* [TEXT SEGMENT]
══════════
Saturday, July 30, 2016

Cocoluxe: The Curse is Broken

Larison Road, near the Black River Wildlife Management Area, Chester, NJ 

30 July 2016

Hey!  Tom led a ride today and I was on it and Blake was on it and Jack H was on it and nothing bad happened! We didn't even get rained on! The curse is broken!

We started in Peapack-Gladstone, up the road from Cocoluxe (I bought my pastries before the ride and placed them gently in a cooler).

Tom said he was running his regular route in reverse. I have maybe half a clue of my whereabouts up in the top end of Somerset County, no clue at all in Morris, and it's been a year since I'd been up this way. I recognized an old schoolhouse in Peapack and a road name here and there.
══════════
* [INFORMATION SHOWN]
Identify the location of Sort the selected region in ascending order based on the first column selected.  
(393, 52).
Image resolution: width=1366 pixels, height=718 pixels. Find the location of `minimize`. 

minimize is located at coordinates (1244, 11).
══════════
* [DIRECTIONS FOR THIS TASK] Copy from the bike ride post the passage that begins with the words containing "Larison Road, near" and ends with "in a cooler).", keeping every word as it appears. The data that comes next stands apart from the bike ride post.

* [WRITTEN SOLUTION]
Larison Road, near the Black River Wildlife Management Area, Chester, NJ 

30 July 2016

Hey!  Tom led a ride today and I was on it and Blake was on it and Jack H was on it and nothing bad happened! We didn't even get rained on! The curse is broken!

We started in Peapack-Gladstone, up the road from Cocoluxe (I bought my pastries before the ride and placed them gently in a cooler).